DATA EXTRACTS –
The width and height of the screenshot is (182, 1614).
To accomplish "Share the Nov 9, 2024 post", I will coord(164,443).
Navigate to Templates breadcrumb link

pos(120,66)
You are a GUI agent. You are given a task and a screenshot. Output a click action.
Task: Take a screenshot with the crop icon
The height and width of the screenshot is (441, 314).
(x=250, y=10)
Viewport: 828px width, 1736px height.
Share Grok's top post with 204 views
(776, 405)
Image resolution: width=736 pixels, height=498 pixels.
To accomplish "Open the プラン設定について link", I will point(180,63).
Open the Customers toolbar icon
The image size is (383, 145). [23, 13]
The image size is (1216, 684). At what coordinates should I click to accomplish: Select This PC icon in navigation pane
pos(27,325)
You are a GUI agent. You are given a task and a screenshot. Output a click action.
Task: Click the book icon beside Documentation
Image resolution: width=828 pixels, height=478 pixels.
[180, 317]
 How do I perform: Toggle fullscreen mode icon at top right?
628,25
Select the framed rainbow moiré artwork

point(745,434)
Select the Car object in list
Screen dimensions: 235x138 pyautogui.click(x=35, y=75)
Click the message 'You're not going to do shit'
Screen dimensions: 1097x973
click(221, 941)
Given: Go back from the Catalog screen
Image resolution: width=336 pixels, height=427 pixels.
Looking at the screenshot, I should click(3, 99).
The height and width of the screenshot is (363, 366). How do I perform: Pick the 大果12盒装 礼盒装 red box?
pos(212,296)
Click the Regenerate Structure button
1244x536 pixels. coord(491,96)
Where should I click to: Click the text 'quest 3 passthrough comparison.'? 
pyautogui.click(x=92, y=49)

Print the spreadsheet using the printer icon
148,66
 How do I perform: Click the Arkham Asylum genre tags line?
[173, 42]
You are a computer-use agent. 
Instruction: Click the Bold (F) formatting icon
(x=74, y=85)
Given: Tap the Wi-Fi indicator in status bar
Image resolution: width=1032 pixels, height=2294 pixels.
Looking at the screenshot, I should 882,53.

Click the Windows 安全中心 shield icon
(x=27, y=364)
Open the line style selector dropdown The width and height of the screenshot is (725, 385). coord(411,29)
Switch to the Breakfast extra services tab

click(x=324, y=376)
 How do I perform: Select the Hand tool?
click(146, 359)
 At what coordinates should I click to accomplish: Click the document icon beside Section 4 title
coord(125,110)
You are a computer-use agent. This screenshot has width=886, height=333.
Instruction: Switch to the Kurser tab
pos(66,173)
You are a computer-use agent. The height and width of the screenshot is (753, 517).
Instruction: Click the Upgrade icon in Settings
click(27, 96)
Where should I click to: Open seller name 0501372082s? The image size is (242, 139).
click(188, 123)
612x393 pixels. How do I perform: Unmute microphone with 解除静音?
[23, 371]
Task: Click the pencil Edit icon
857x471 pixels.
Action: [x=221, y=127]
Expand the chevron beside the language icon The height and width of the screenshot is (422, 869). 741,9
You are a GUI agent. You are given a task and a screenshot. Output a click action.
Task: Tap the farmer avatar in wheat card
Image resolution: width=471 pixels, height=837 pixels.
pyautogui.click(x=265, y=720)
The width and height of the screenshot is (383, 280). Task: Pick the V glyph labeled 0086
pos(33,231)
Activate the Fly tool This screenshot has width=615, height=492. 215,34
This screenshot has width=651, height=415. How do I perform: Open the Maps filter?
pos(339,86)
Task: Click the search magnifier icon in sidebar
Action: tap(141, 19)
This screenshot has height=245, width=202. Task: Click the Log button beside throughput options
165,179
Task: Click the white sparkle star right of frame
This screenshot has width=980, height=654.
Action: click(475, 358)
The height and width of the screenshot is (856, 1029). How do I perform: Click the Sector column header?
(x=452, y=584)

THE PROBLEM – An exact repetition of all the entries is required.

EXERCISE ANSWER –
The width and height of the screenshot is (182, 1614).
To accomplish "Share the Nov 9, 2024 post", I will coord(164,443).
Navigate to Templates breadcrumb link

pos(120,66)
You are a GUI agent. You are given a task and a screenshot. Output a click action.
Task: Take a screenshot with the crop icon
The height and width of the screenshot is (441, 314).
(x=250, y=10)
Viewport: 828px width, 1736px height.
Share Grok's top post with 204 views
(776, 405)
Image resolution: width=736 pixels, height=498 pixels.
To accomplish "Open the プラン設定について link", I will point(180,63).
Open the Customers toolbar icon
The image size is (383, 145). [23, 13]
The image size is (1216, 684). At what coordinates should I click to accomplish: Select This PC icon in navigation pane
pos(27,325)
You are a GUI agent. You are given a task and a screenshot. Output a click action.
Task: Click the book icon beside Documentation
Image resolution: width=828 pixels, height=478 pixels.
[180, 317]
 How do I perform: Toggle fullscreen mode icon at top right?
628,25
Select the framed rainbow moiré artwork

point(745,434)
Select the Car object in list
Screen dimensions: 235x138 pyautogui.click(x=35, y=75)
Click the message 'You're not going to do shit'
Screen dimensions: 1097x973
click(221, 941)
Given: Go back from the Catalog screen
Image resolution: width=336 pixels, height=427 pixels.
Looking at the screenshot, I should click(3, 99).
The height and width of the screenshot is (363, 366). How do I perform: Pick the 大果12盒装 礼盒装 red box?
pos(212,296)
Click the Regenerate Structure button
1244x536 pixels. coord(491,96)
Where should I click to: Click the text 'quest 3 passthrough comparison.'? 
pyautogui.click(x=92, y=49)

Print the spreadsheet using the printer icon
148,66
 How do I perform: Click the Arkham Asylum genre tags line?
[173, 42]
You are a computer-use agent. 
Instruction: Click the Bold (F) formatting icon
(x=74, y=85)
Given: Tap the Wi-Fi indicator in status bar
Image resolution: width=1032 pixels, height=2294 pixels.
Looking at the screenshot, I should 882,53.

Click the Windows 安全中心 shield icon
(x=27, y=364)
Open the line style selector dropdown The width and height of the screenshot is (725, 385). coord(411,29)
Switch to the Breakfast extra services tab

click(x=324, y=376)
 How do I perform: Select the Hand tool?
click(146, 359)
 At what coordinates should I click to accomplish: Click the document icon beside Section 4 title
coord(125,110)
You are a computer-use agent. This screenshot has width=886, height=333.
Instruction: Switch to the Kurser tab
pos(66,173)
You are a computer-use agent. The height and width of the screenshot is (753, 517).
Instruction: Click the Upgrade icon in Settings
click(27, 96)
Where should I click to: Open seller name 0501372082s? The image size is (242, 139).
click(188, 123)
612x393 pixels. How do I perform: Unmute microphone with 解除静音?
[23, 371]
Task: Click the pencil Edit icon
857x471 pixels.
Action: [x=221, y=127]
Expand the chevron beside the language icon The height and width of the screenshot is (422, 869). 741,9
You are a GUI agent. You are given a task and a screenshot. Output a click action.
Task: Tap the farmer avatar in wheat card
Image resolution: width=471 pixels, height=837 pixels.
pyautogui.click(x=265, y=720)
The width and height of the screenshot is (383, 280). Task: Pick the V glyph labeled 0086
pos(33,231)
Activate the Fly tool This screenshot has width=615, height=492. 215,34
This screenshot has width=651, height=415. How do I perform: Open the Maps filter?
pos(339,86)
Task: Click the search magnifier icon in sidebar
Action: tap(141, 19)
This screenshot has height=245, width=202. Task: Click the Log button beside throughput options
165,179
Task: Click the white sparkle star right of frame
This screenshot has width=980, height=654.
Action: click(475, 358)
The height and width of the screenshot is (856, 1029). How do I perform: Click the Sector column header?
(x=452, y=584)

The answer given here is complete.